Eva Hesse
German, 1936-1970
Eva Hesse was one of the most original sculptors of the 1960s in the United States. Born to a Jewish family in Hamburg, Germany, she and her family fled the Nazis and came to the United States when she was three. Hesse studied at Pratt Institute, the Art Students League, Cooper Union, and the Yale School of Art and Architecture. Her notebooks mention repeated abandonments: her parents' divorce, her mother's suicide, and Hesse's separation from her husband. Throughout her life she battled mental instability. Hesse died of a brain tumor in 1970. Together with like-minded artists, including Robert Morris, Jackie Winsor, and Lynda Benglis, Hesse modified the geometry and repetition of 1960s minimalism to what is known as post-minimalism.
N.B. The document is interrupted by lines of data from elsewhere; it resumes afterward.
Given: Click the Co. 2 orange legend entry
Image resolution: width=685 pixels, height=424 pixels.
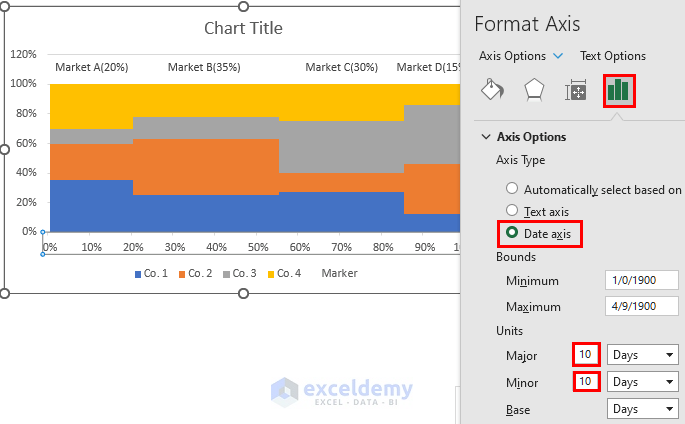Looking at the screenshot, I should [196, 273].

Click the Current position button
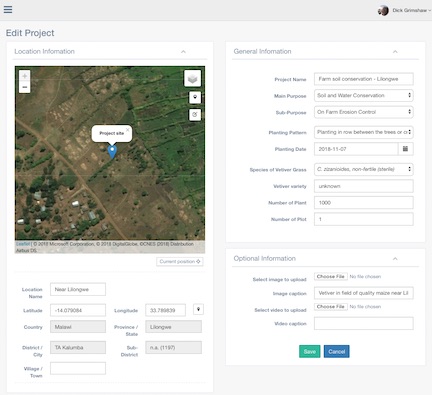click(180, 262)
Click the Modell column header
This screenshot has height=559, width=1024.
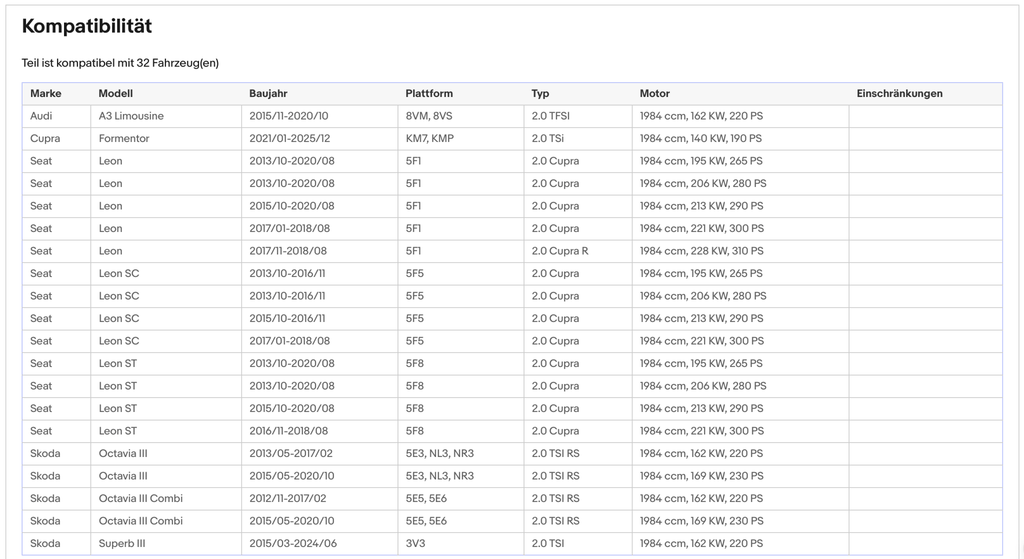coord(116,93)
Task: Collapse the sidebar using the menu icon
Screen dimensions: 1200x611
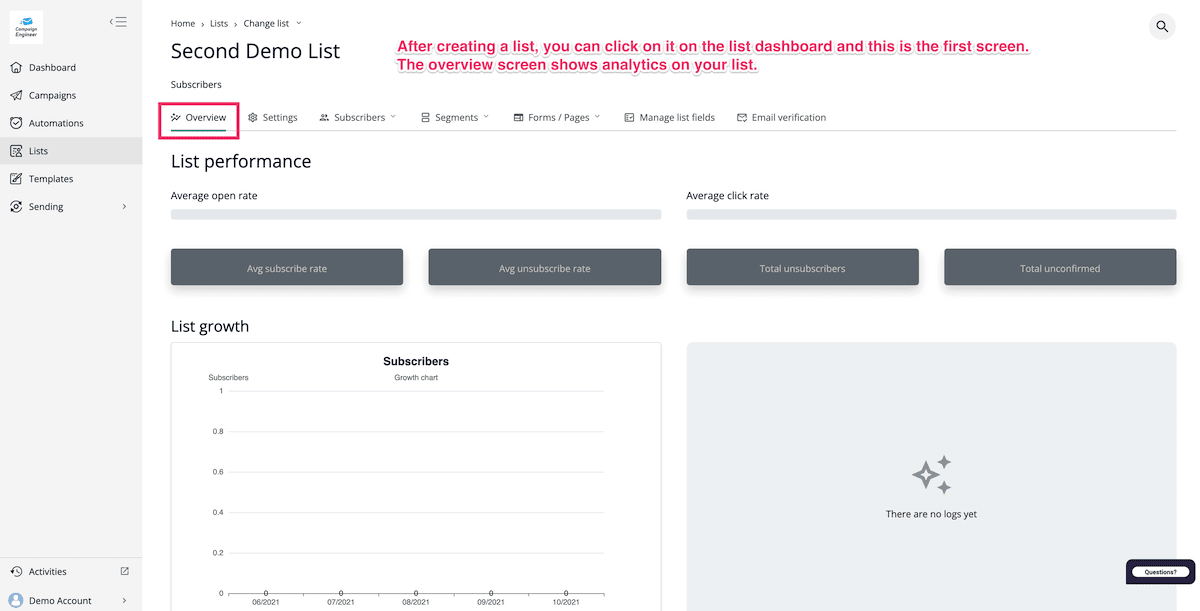Action: pyautogui.click(x=118, y=21)
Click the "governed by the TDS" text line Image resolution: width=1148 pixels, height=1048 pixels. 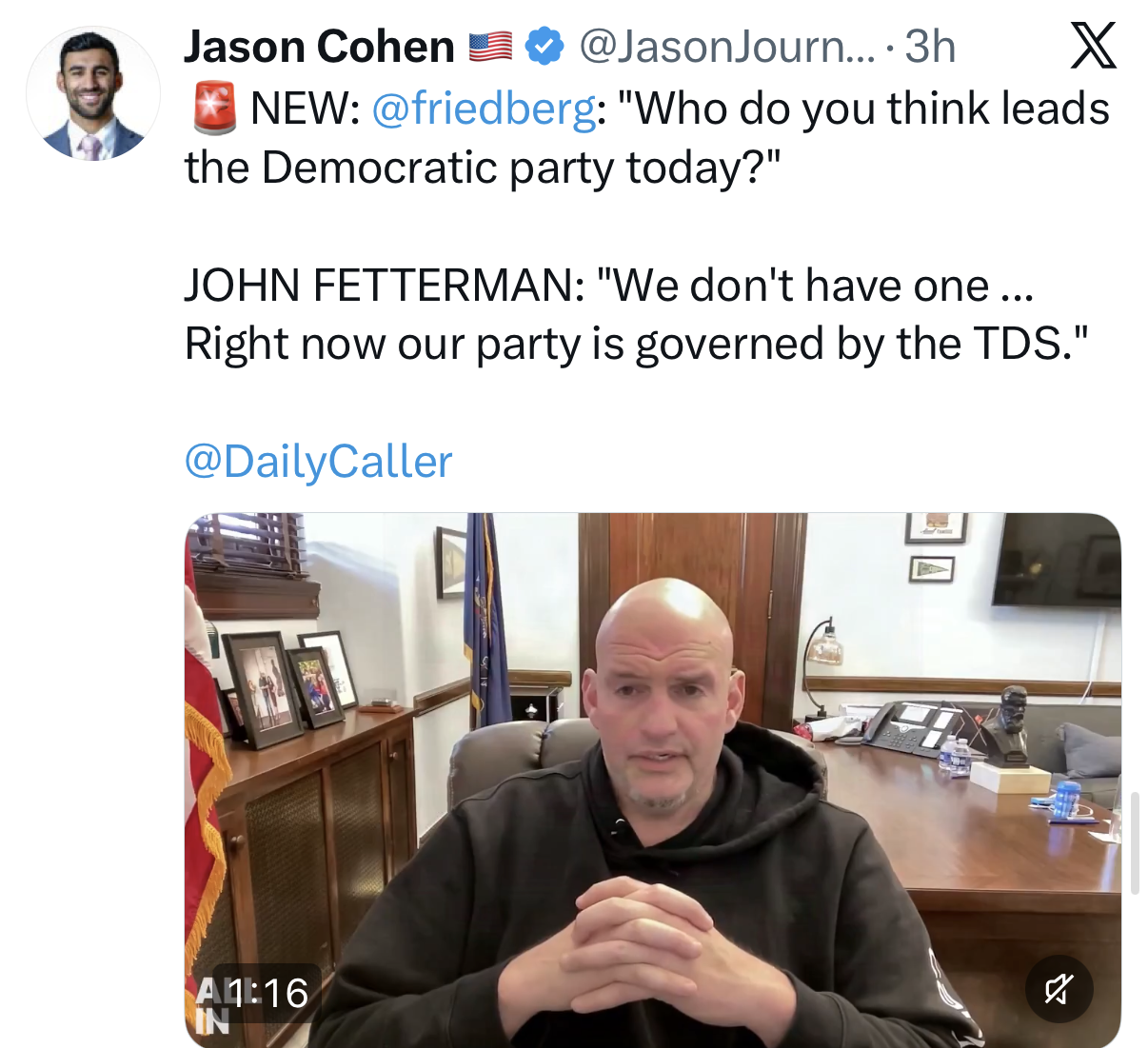pos(636,345)
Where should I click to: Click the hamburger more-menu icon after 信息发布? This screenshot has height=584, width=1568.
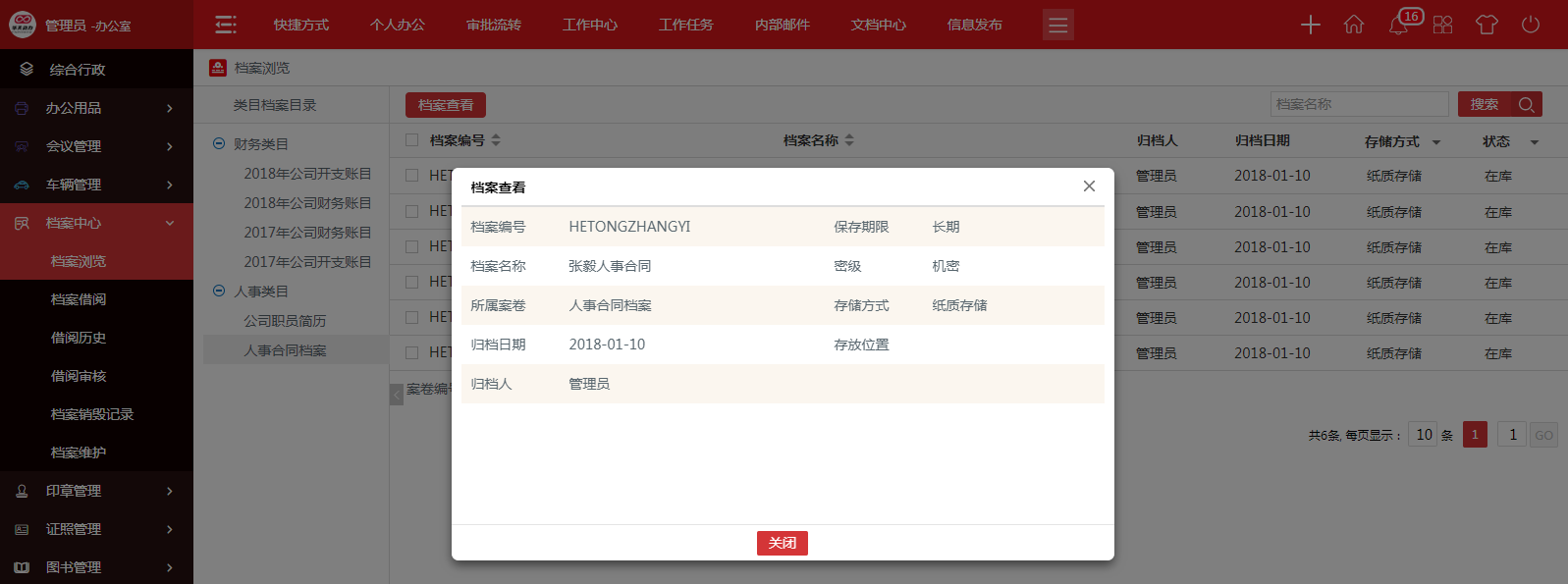1057,25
Like minimalist sculpture that relates to its surrounding space, many of her works engage more than one surface. However, where minimalist work emphasizes its relationship to the viewer's space, Hesse refocused that relationship to the viewer's body and imbued it with erotic undercurrents. She also introduced an organic sensibility and element of chance, and much of her work retains an intentional ugliness to create a sense of imperfection that opposes minimalism's flawlessness. Hesse's work combines opposing forces, such as feminine/masculine, hardness/softness, and freedom/confinement. These incompatibilities give her work a feeling of absurdity, animation, and humanness that result in an intensity that sets her work apart from that of other post-minimalists. Part of Hesse's originality lies in her use of unexpected materials, such as rubber, cord, fiberglass, and latex. She also used techniques associated with "feminine" occupations, such as wrapping, winding, and threading. Hesse's work has continued to influence other artists. Her allusions to body parts, sexuality, and femininity have made her work particularly meaningful to sculptors including Petah Coyne, Rona Pondick, and Kiki Smith.